◆ **Records from a data collection**
┌──

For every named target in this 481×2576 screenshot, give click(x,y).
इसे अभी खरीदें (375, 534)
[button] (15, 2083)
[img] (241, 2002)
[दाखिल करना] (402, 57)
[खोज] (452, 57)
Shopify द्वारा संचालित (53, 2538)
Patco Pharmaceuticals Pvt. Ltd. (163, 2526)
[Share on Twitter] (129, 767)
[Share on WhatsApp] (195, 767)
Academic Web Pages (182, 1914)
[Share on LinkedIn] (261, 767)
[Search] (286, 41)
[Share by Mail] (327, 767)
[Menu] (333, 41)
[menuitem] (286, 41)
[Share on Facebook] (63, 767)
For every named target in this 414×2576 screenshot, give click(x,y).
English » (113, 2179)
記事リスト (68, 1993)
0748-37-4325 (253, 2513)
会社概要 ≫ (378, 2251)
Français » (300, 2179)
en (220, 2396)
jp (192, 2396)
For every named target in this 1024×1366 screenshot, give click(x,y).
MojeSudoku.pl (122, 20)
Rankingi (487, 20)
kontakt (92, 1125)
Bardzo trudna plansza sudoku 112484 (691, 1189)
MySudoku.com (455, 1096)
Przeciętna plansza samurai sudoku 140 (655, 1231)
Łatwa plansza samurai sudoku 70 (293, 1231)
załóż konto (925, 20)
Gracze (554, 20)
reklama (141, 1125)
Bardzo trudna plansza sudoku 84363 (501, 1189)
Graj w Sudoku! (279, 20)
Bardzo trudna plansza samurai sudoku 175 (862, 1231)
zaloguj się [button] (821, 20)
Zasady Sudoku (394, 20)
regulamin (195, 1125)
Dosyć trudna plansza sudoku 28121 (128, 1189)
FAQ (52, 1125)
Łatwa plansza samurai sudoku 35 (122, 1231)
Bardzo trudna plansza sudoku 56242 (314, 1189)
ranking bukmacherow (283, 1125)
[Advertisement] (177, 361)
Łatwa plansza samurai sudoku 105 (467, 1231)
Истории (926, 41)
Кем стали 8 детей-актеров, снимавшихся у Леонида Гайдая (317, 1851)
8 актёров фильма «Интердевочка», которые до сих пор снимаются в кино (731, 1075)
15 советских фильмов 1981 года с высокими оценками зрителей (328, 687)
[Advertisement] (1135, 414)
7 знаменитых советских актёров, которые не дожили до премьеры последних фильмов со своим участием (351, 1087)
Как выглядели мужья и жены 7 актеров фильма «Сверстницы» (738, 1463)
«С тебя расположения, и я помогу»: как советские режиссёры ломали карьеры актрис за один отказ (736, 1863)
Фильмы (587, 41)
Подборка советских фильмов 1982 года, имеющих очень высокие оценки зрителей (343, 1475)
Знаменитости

└──

◆ **Task directions**
Reproduce the preceding records exactly and completely.

◆ **Result for this exercise**
For every named target in this 481×2576 screenshot, give click(x,y).
इसे अभी खरीदें (375, 534)
[button] (15, 2083)
[img] (241, 2002)
[दाखिल करना] (402, 57)
[खोज] (452, 57)
Shopify द्वारा संचालित (53, 2538)
Patco Pharmaceuticals Pvt. Ltd. (163, 2526)
[Share on Twitter] (129, 767)
[Share on WhatsApp] (195, 767)
Academic Web Pages (182, 1914)
[Share on LinkedIn] (261, 767)
[Search] (286, 41)
[Share by Mail] (327, 767)
[Menu] (333, 41)
[menuitem] (286, 41)
[Share on Facebook] (63, 767)
For every named target in this 414×2576 screenshot, give click(x,y).
English » (113, 2179)
記事リスト (68, 1993)
0748-37-4325 (253, 2513)
会社概要 ≫ (378, 2251)
Français » (300, 2179)
en (220, 2396)
jp (192, 2396)
For every named target in this 1024×1366 screenshot, give click(x,y).
MojeSudoku.pl (122, 20)
Rankingi (487, 20)
kontakt (92, 1125)
Bardzo trudna plansza sudoku 112484 (691, 1189)
MySudoku.com (455, 1096)
Przeciętna plansza samurai sudoku 140 (655, 1231)
Łatwa plansza samurai sudoku 70 (293, 1231)
załóż konto (925, 20)
Gracze (554, 20)
reklama (141, 1125)
Bardzo trudna plansza sudoku 84363 (501, 1189)
Graj w Sudoku! (279, 20)
Bardzo trudna plansza samurai sudoku 175 (862, 1231)
zaloguj się [button] (821, 20)
Zasady Sudoku (394, 20)
regulamin (195, 1125)
Dosyć trudna plansza sudoku 28121 (128, 1189)
FAQ (52, 1125)
Łatwa plansza samurai sudoku 35 (122, 1231)
Bardzo trudna plansza sudoku 56242 (314, 1189)
ranking bukmacherow (283, 1125)
[Advertisement] (177, 361)
Łatwa plansza samurai sudoku 105 (467, 1231)
Истории (926, 41)
Кем стали 8 детей-актеров, снимавшихся у Леонида Гайдая (317, 1851)
8 актёров фильма «Интердевочка», которые до сих пор снимаются в кино (731, 1075)
15 советских фильмов 1981 года с высокими оценками зрителей (328, 687)
[Advertisement] (1135, 414)
7 знаменитых советских актёров, которые не дожили до премьеры последних фильмов со своим участием (351, 1087)
Как выглядели мужья и жены 7 актеров фильма «Сверстницы» (738, 1463)
«С тебя расположения, и я помогу»: как советские режиссёры ломали карьеры актрис за один отказ (736, 1863)
Фильмы (587, 41)
Подборка советских фильмов 1982 года, имеющих очень высокие оценки зрителей (343, 1475)
Знаменитости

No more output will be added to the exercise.